- WHAT YOU WILL DO:
Below are the records; extract from them the line containing "Where should I click to: Click the Stripe" to the line containing "Where should I click to: Click the 85.72", both lines included, exactly and with no pictures.

- DATASET ENTRIES:
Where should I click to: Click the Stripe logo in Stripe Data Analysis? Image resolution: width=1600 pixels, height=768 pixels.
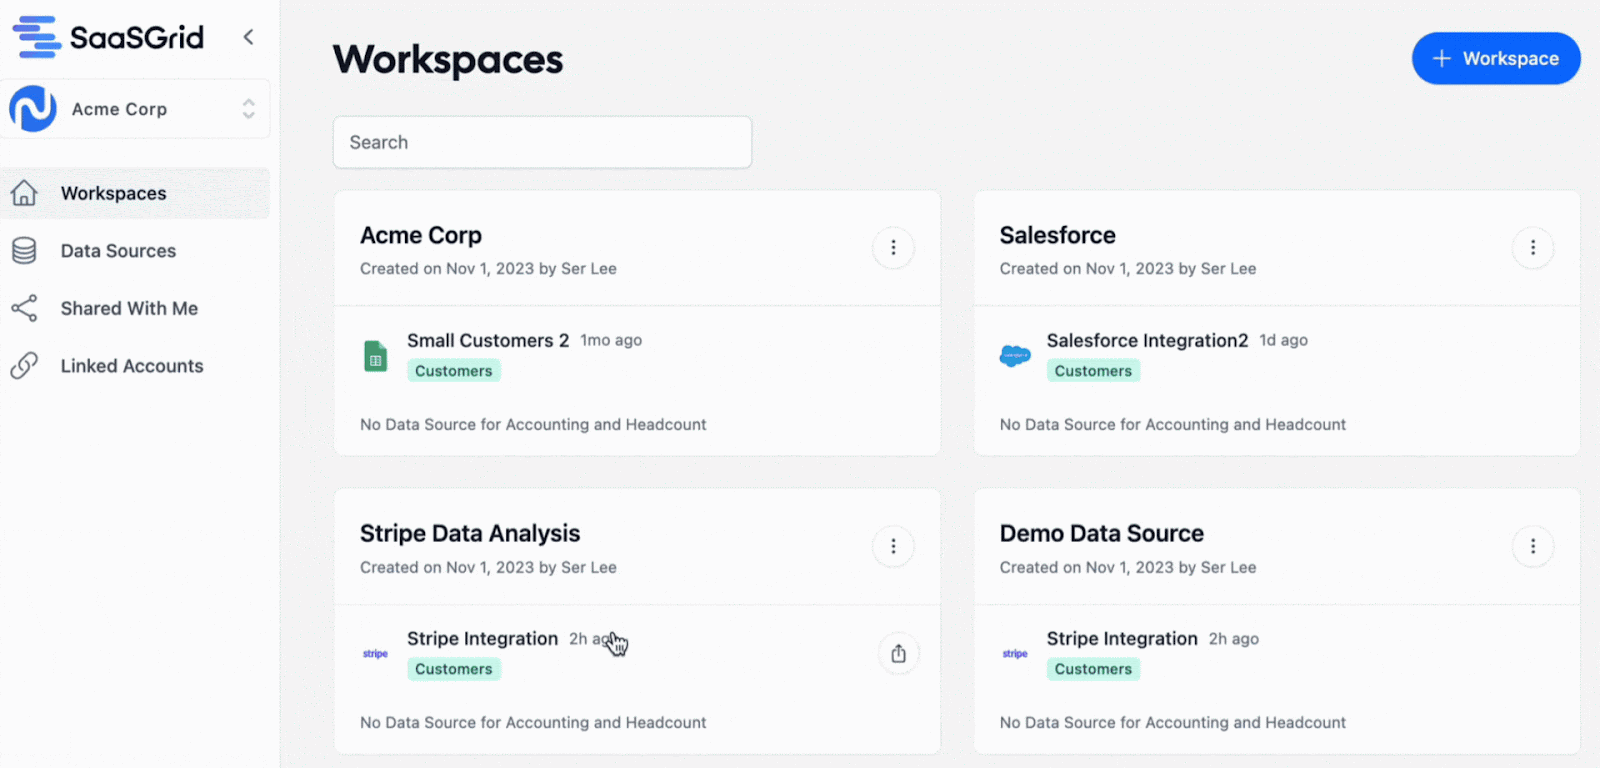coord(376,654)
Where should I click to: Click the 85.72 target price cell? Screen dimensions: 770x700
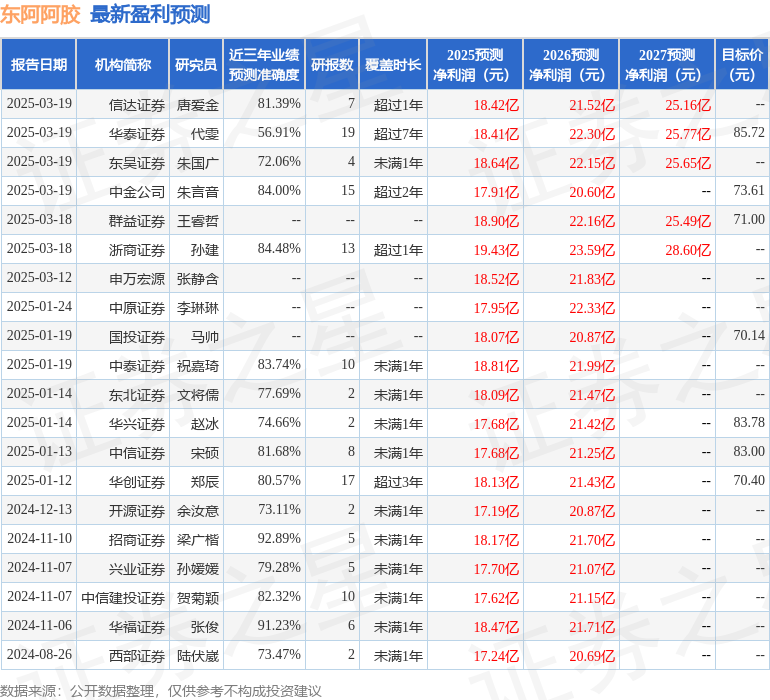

* * *

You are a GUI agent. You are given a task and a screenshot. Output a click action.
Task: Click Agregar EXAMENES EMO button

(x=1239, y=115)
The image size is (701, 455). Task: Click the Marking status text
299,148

...

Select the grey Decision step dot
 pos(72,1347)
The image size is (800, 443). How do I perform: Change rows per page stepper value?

- RESULT OF THIS EXERCISE:
Where should I click to: Click the Stripe logo in Stripe Data Analysis? Image resolution: width=1600 pixels, height=768 pixels.
coord(376,654)
Where should I click to: Click the 85.72 target price cell? Screen dimensions: 770x700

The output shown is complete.